Ustinov, the Minister of Armaments wrote in 1943: "A great density of fire for every kilometre of front is now the usual thing." From the beginning of 1943, there was also a vast improvement in the fire power of the infantry: in 1943 the number of submachine-guns was three times, and of light and heavy machine-guns two-and-a-half times, that of 1942. The vast superiority in fire-power of the German infantry of 1941 was now a thing of the past. One can well imagine the difference this made to Russian morale. The
German avtomatchik was no longer, as he was in 1941, an object of terror or despair; practically every Russian soldier was now an avtomatchik himself.
*
Food production presented another major problem.
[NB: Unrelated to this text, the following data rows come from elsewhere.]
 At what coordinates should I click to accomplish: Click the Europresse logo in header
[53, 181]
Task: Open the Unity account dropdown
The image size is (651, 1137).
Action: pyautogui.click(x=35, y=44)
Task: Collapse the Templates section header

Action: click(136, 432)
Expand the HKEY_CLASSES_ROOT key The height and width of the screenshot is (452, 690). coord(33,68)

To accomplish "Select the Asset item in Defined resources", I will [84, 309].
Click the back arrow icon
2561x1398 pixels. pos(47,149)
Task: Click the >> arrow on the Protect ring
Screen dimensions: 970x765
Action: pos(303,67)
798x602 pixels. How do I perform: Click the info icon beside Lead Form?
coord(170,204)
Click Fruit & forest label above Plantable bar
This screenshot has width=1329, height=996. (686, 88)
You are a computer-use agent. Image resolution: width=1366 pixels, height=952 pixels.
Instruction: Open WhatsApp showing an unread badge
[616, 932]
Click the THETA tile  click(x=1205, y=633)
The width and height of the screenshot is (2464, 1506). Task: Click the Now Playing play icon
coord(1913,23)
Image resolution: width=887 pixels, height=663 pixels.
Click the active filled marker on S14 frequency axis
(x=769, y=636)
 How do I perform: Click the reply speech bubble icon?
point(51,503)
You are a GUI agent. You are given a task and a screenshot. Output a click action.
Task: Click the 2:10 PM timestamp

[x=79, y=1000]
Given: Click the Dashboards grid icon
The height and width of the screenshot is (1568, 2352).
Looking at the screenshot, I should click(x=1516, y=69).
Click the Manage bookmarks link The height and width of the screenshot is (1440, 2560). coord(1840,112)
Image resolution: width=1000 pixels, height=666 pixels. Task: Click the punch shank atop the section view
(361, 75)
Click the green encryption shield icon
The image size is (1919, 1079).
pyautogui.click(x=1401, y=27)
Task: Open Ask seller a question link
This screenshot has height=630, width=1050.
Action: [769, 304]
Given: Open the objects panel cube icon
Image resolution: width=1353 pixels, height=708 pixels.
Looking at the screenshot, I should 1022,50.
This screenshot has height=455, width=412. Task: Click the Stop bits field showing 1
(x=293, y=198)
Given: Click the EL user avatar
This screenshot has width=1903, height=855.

Many of the Soviet peasants may
have remained fundamentally hostile to the kolkhoz system; but there is no doubt that, by and large, they were as deeply affected as the working-class by the patrie-en-danger mystique of 1941-2. Almost all able-bodied men from the villages were drafted into the Army in the course of the war, and very many tractors and horses were requisitioned by the Army. Yet the remaining village population, consisting almost entirely of women, adolescents and old people, worked heroically, often in the most appalling conditions, to produce food. Cows were often used as draught animals, and some cases are even known of women drawing ploughs themselves. Even more than in the factories was there a deep consciousness of working "for" the sons and husbands and brothers who had gone to fight the Germans.